By George Capsis
The four crowded, money-losing, and City-owned Brooklyn hospitals that serve that community’s very poorest are projected to lose $2 billion over the next five years. The City is merging them and will soon invite a solution from private consultants and developers. This may mean selling some of the buildings, and it certainly means opening storefront urgent care offices that can do minor operations, from which patients awaken and bus home (ambulatory surgery).
This development exemplifies the agreement by American hospital administrators that the traditional hospital—with built-in, unnecessary expenses and 95% off all medical emergencies that can be handled by urgent care offices, and novice doctors diagnosing and forwarding seriously ill patients to Trauma I or II emergency rooms—is obsolete.
At the recent Mount Sinai presentation discussing the closing of Beth Israel, the physician spokesperson stated that hospital stays were to be avoided—since they offer a miasma of infection—and that efforts were being made to re-create hospital care at home.
In a proposal that echoed that of Mount Sinai, the State said it had set aside $700 million to build storefront urgent care offices and merge the four Brooklyn Hospitals.
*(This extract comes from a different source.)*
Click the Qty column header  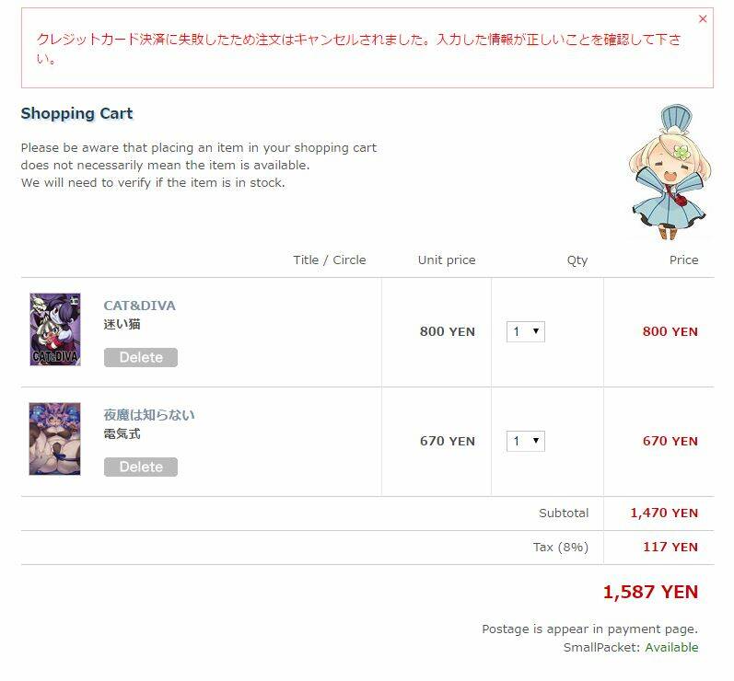coord(577,260)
But, according to Dr. David Kaufman, a Trauma I hospital must have a minimum of 300 beds—and that is what he has prescribed for the Pier 40 facility.
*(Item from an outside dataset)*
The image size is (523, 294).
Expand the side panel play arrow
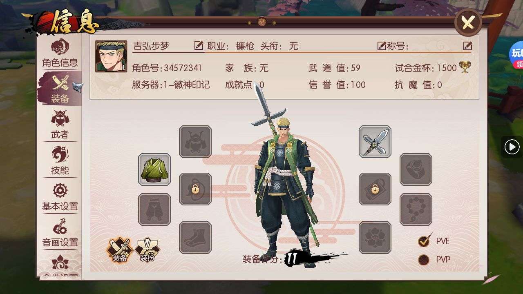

Every time we close a community hospital with a Trauma I emergency room—that can, when you have a heart attack, open your chest and release a blocked artery—it means that you must travel further and further in traffic to find that waiting operating room and poised scalpel.
We can cut the cost of medicine with fewer beds, but we cannot reduce the growing number of poor or the number of heart attacks they will experience. But, as Dr. Kaufman says, while they close operating rooms, “Nobody is counting how many die.”